Wednesday, September 24, 2008

New Process Eliminates a Fertilizer’s Blast Threat

By MATTHEW L. WALD

Correction Appended

A major chemical company will announce Tuesday that it has found a way to render nitrogen fertilizer useless as an explosive, and improve its value to some crops.

The company, Honeywell, of Morris Township, N.J., has patented a method for combining ammonium nitrate fertilizer with a second type of fertilizer, ammonium sulfate. Ammonium nitrate can be soaked in diesel fuel to produce a powerful bomb and is a favorite of terrorists, but when chemically tied to the ammonium sulfate, its chemical structure is changed so that it is no longer explosive.

Chemists had been looking for ways to render ammonium nitrate nonexplosive since the Alfred P. Murrah Federal Building in Oklahoma City was destroyed by a truck bomb in 1995(correction 1996), killing 168.

In 2006, Canadian authorities arrested 17 people who they said were planning to use such bombs in Ontario.

The Department of Homeland Security has certified the new fertilizer, which Honeywell calls ammonium sulfate nitrate, under a federal program devised to encourage such innovations by offering the manufacturers immunity from liability, according to Honeywell.

The Homeland Security Department has been experimenting with diluting ammonium nitrate with coal dust.

Growmark Inc., a cooperative based in Bloomington, Ill., distributes a fertilizer that blends ammonium nitrate and calcium.

An agriculture expert not affiliated with Honeywell, Jack Rabin, associate director for farm programs at the Rutgers New Jersey Agricultural Experiment Station, said many companies were looking for ways to render ammonium nitrate inert, because the Department of Homeland Security requires that farmers safeguard their stockpiles of the widely used fertilizer and report their inventories to the government.

“We are not going to replace ammonium nitrate fertilizer in the U.S. and around the world,” Mr. Rabin said. “It’s too good, too important and too valuable.”

One problem, Mr. Rabin said, was that if nitrogen is the essential chemical in the fertilizer, then diluting it with other materials raises the number of tons that must be carried to the fields to get the desired amount of nitrogen.

A fertilizer incorporating sulfur, as the Honeywell material does, would be helpful in the western United States, where sulfur is commonly used to lower pH values toward neutral, he said. But, he said, “in much of the world, the soils are too acid already.”

But Mark Murray, director of strategic marketing for Honeywell’s resins and chemical business, said, the market was very broad. “Anywhere where ammonium nitrate is used today, this alternate form could be used effectively,” Mr. Murray said.

Honeywell is already a large producer of ammonium sulfate fertilizer.

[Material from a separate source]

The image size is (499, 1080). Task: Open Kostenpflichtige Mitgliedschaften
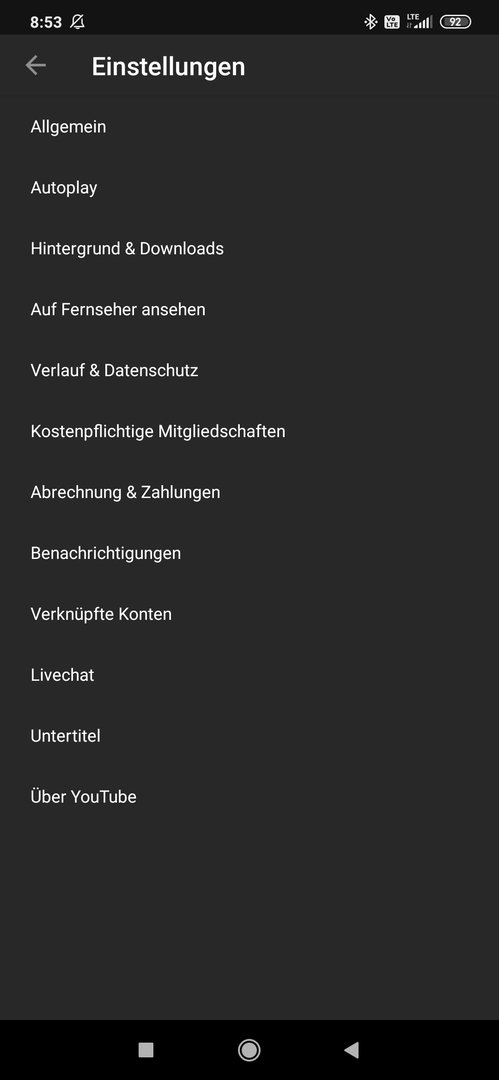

The new fertilizer has less sulfur than ammonium sulfate, making it more widely usable, Honeywell said, and includes a mixture of nitrogen that is released promptly and nitrogen that becomes available slowly, making it a superior fertilizer.

This article has been revised to reflect the following correction:

Correction: September 24, 2008
An article on Tuesday about a new compound that eliminates the explosive potential of ammonium nitrate fertilizer misstated, in some editions, the year of the deadly bombing of the federal building in Oklahoma City. It was in 1995, not 1996.